Directive
Print the lines exactly as they appear, beginning with the line that contains "Describe the element" and continuing through the line that contains "at that location.", and leave the pictures out.

Task inputs
* * * * * * *
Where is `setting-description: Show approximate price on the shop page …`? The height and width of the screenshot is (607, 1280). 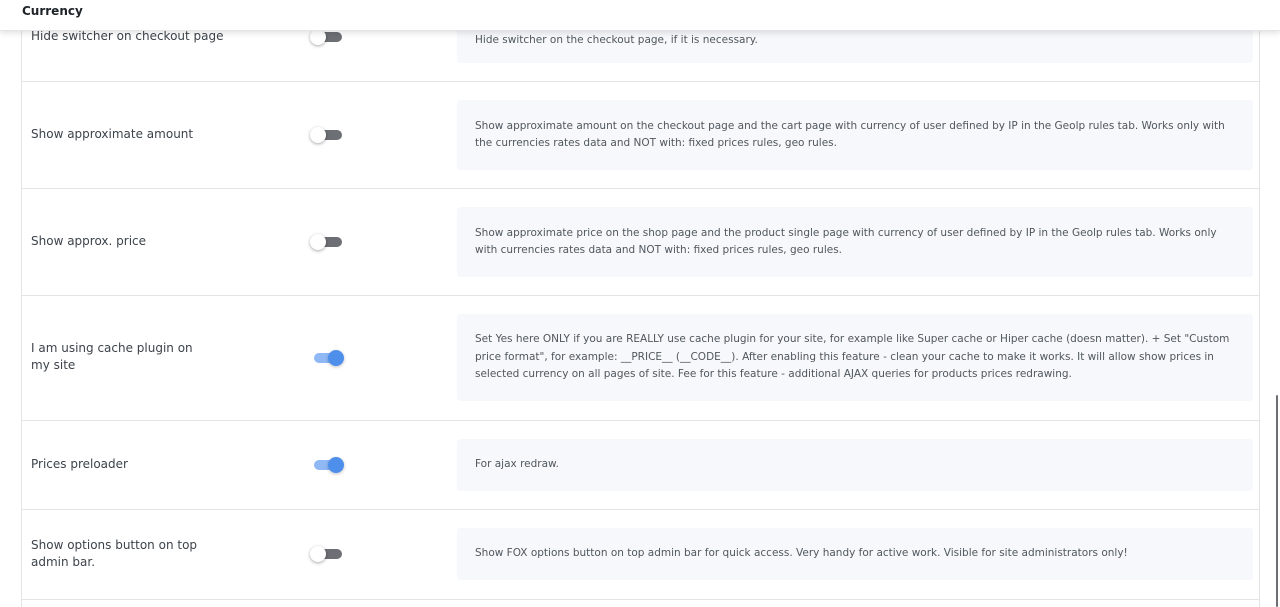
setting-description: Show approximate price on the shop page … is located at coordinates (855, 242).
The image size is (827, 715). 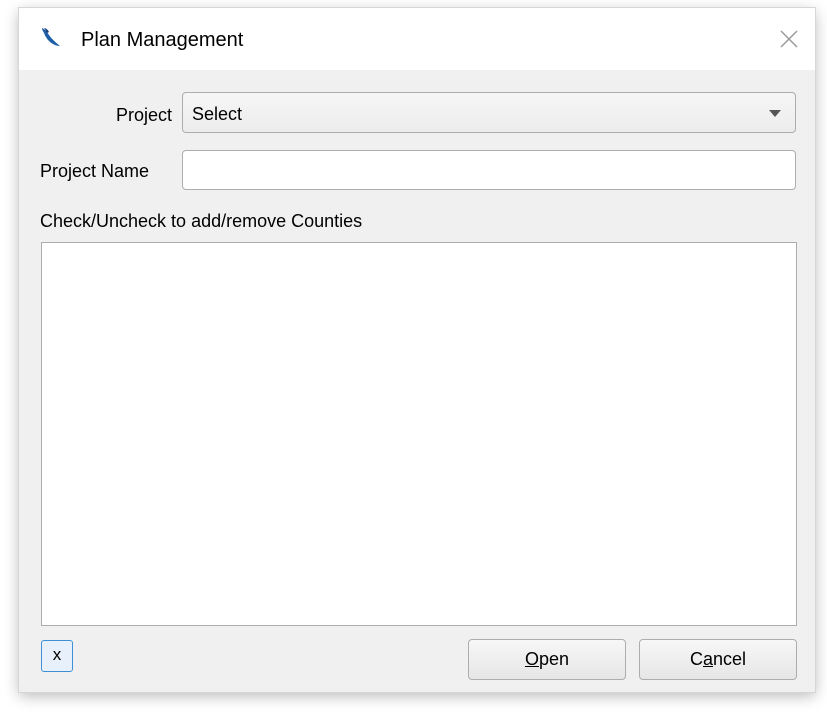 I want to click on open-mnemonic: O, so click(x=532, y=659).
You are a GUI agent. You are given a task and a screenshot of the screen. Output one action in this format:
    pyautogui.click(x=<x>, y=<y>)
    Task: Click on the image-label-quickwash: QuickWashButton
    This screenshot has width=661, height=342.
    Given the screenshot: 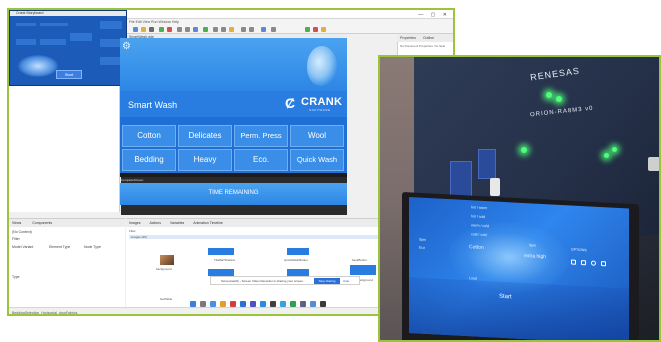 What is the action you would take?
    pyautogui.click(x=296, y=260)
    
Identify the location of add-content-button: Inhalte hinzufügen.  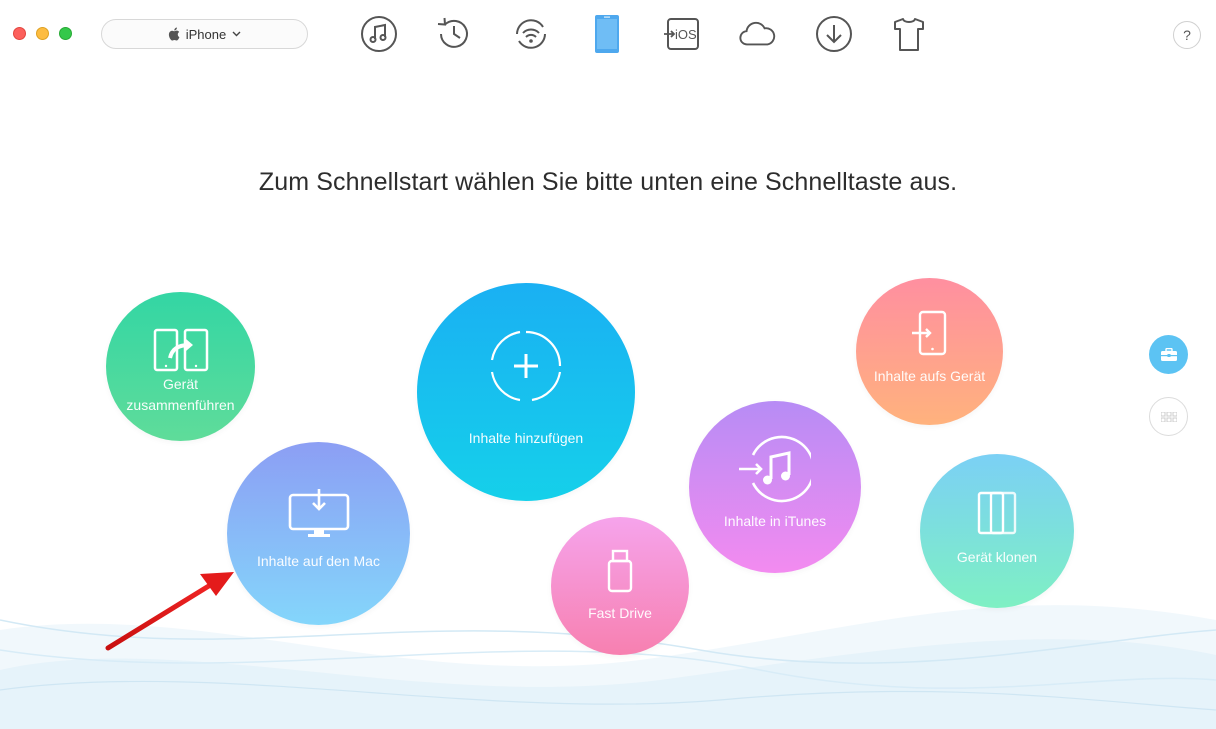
* * * * * * *
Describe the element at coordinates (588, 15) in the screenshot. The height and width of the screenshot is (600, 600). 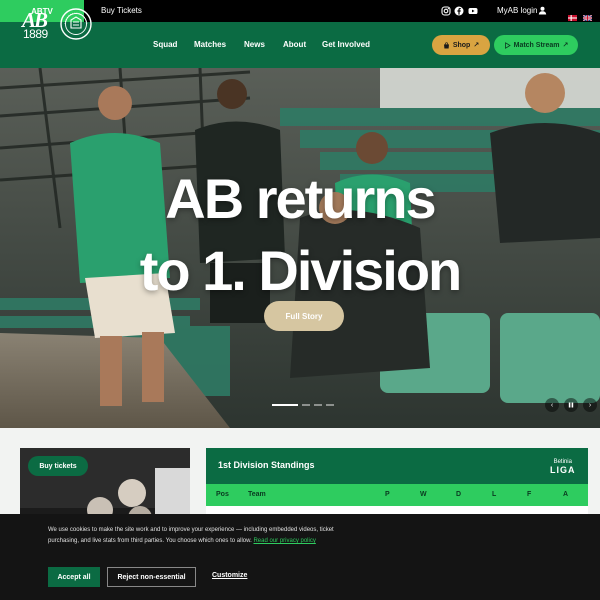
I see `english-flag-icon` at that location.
* * * * * * *
Response to this exercise
Describe the element at coordinates (588, 15) in the screenshot. The height and width of the screenshot is (600, 600). 
I see `english-flag-icon` at that location.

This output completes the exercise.